Furthermore, because the photoconductor 1 can be illuminated at the exposing site 5 from above, the corona charging device 4 which serves for both charging and transferring can be arranged so that the opening 4a opens downward. Then, soiling of the corona charging device 4 by falling toner can be prevented, and the photoconductor 1 always is charged homogeneously.

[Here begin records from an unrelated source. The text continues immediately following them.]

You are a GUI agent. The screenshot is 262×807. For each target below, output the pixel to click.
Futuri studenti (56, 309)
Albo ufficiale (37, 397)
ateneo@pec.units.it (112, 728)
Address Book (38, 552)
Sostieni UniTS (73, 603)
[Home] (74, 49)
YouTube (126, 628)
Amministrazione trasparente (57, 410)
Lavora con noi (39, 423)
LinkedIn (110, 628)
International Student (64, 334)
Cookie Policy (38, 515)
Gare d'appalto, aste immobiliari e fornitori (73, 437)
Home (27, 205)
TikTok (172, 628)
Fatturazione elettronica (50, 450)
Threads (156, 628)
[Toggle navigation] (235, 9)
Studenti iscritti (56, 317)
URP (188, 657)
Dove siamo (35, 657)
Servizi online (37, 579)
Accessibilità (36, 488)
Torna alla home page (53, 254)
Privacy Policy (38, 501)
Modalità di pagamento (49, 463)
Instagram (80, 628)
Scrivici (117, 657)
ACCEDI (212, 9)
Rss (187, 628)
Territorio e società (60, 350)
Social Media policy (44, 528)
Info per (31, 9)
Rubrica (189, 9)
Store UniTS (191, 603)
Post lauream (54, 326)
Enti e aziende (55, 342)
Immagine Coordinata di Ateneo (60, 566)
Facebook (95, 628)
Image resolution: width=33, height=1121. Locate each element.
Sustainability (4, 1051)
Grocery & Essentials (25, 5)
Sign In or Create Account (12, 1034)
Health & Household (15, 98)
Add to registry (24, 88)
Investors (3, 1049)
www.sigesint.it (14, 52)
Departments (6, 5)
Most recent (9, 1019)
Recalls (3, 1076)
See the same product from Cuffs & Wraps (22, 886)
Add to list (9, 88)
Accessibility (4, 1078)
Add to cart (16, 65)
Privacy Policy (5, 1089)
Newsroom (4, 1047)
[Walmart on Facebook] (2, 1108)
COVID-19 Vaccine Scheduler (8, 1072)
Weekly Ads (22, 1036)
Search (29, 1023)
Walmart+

While the embodiment of the present invention as herein disclosed constitutes a preferred embodiment, it is to be understood that other forms might be adopted.

Claims

1. A electrophotographic copier for implementing an electrophotographic copying process, comprising in combination:

a photoconductor;

a charging means for uniformly charging said photoconductor and for transferring an image to be developed on said photoconductor to a copy paper;

an exposing means for exposing said charged photoconductor to an optical image at an exposure site of an exposure station to form a latent electrostatic image thereon, said exposing means being juxtapositioned to said charging means at a distance such that dark decay of said photoconductor before exposure is substantially eliminated;

a developing means which develops said latent image with toner particles;

an illuminating means positioned after said exposure means;

a fixing means which fixes said transferred toner particles in an imagewise manner to said copy paper;

a cleaning means which cleans said photoconductor,

a feeding means which carries said copy paper to said charging means during the image transfer phase of said copying process; and

a means for controlling the feeding means to transport a copy paper to the charging means synchronously with the movement of said photoconductor so as not to interfere with exposing of a complete optical image to said photoconductor by said exposing means said photoconductor, charging means, exposing means and fixing means being adjusted to said feeding means such that copy paper with the transferred image thereon passes said exposure station after completion of exposure of said optical image;

said copy paper following a path so as to be transported over said exposure site to said fixing means.

2. An electrophotographic copier according to claim 1, wherein said exposing means is arranged to illuminate a site on said photoconductor in an incident direction above a horizontal plane.

3. An electrophotographic copier according to claim 1, wherein said photoconductor is belt-like.

4. An electrophotographic copier according to claim 1, wherein said photoconductor is drum-like.

5. An electrophotographic copier according to claim 1, wherein said charging means has an opening which opens downward.